Güncelleme Tarihi:
Buğdaycı, bazı ülkelerde sektör haline gelen deney hayvanı üretiminin, 100 yıl öncesine kadar dayandığını ifade etti. Üniversite öğrenimi gördüğü yıllarda, Türkiye'de özel sektörde deney hayvanı üretiminin olmadığını öğrendiğini belirten Buğdaycı, daha sonra deney hayvanı üretim laboratuvarı kurmaya karar verdiğini dile getirdi.
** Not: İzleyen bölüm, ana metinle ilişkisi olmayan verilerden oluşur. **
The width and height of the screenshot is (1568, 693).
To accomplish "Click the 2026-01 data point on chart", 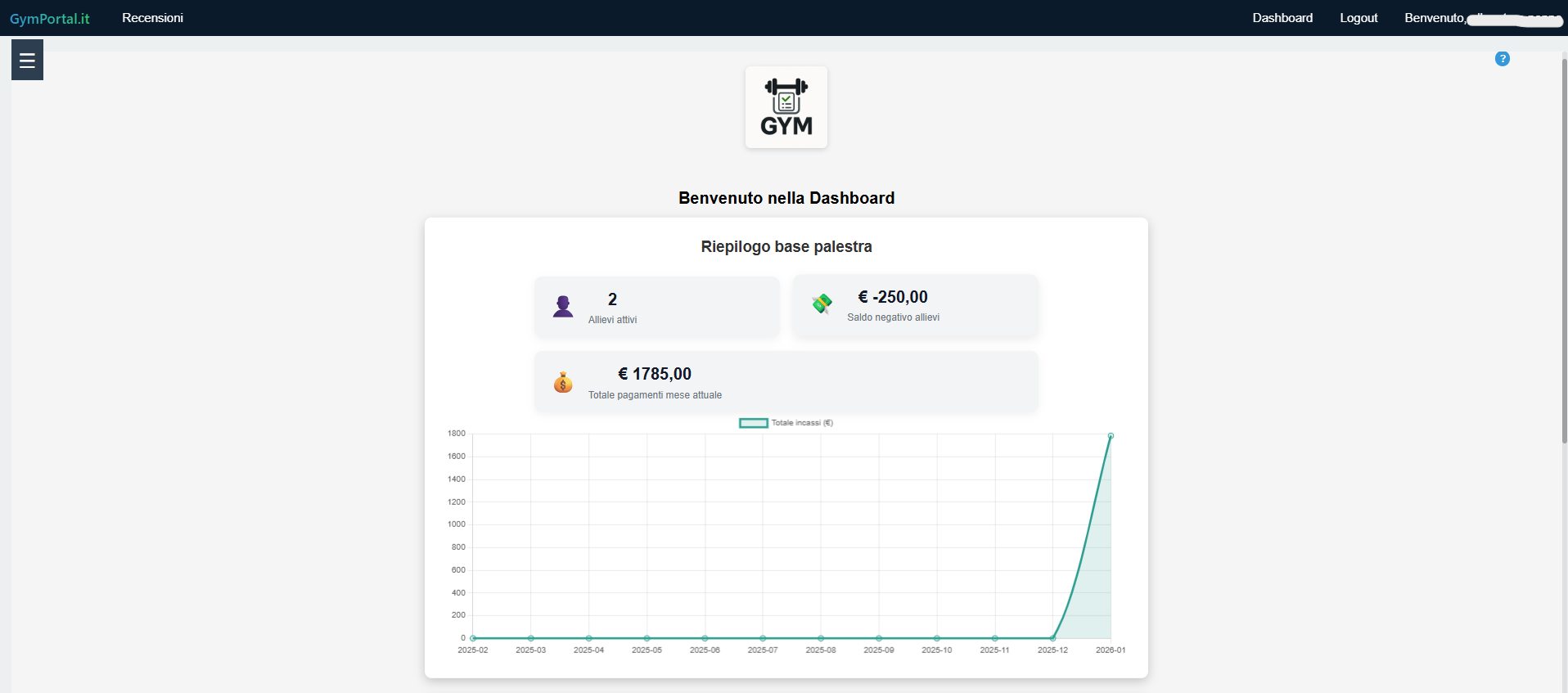I will coord(1111,436).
İŞTE HABERİN FOTOĞRAFLARI / FOTO GALERİ
Deney hayvanı üretim laboratuvarı kurma fikriyle katıldığı “Bir Fikrin mi var?” adlı girişimcilik yarışmasında birinci olduğunu anlatan Buğdaycı, sonrasında LabX Melek Yatırımcı Ağı sayesinde Kobay Deney Hayvanları Laboratuvarı Anonim Şirketi'ni kurduklarını belirtti.
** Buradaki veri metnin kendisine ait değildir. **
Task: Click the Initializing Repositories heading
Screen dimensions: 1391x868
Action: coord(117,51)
Şirketlerini geliştirmek için 2007 yılından bu yana TÜBİTAK'tan KOSGEB'den destekler aldıklarını ifade eden Buğdaycı, şunları kaydetti: “Bu desteklerle üç tür olarak başladığımız üretimimiz şu anda 10'dan fazla türle devam ediyor. Aynı zamanda dünyanın en büyük deney hayvanları üretim ve Ar-Ge laboratuvarının Türkiye distribütörü olduk. Özel yapım yemleri üreten firmaların Türkiye distribütörü olduk. Tüm deney hayvanlarıyla ilgili ekipmanların satışını ve bu hayvanlarla ilgili Ar-Ge çalışmaları yapan bir merkez haline geldik. Sadece deney hayvanı üretimi yapmıyoruz. Aynı zamanda eğitimler veriyoruz. Uluslararası katılımlı eğitimler düzenliyoruz ve bu eğitimlerle araştırmacılara faydalı olmaya çalışıyoruz.”
İlk ihracat Uruguay'a
Şu anda üç farklı üretim odası olduğunu dile getiren Buğdaycı, laboratuvarda toplam 2 binin üzerinde fare bulunduğunu söyledi. Buğdaycı, toplamda 10'dan fazla türde üretim yaptıklarını belirterek, üretmedikleri türleri ise yurt dışından getirdiklerini kaydetti.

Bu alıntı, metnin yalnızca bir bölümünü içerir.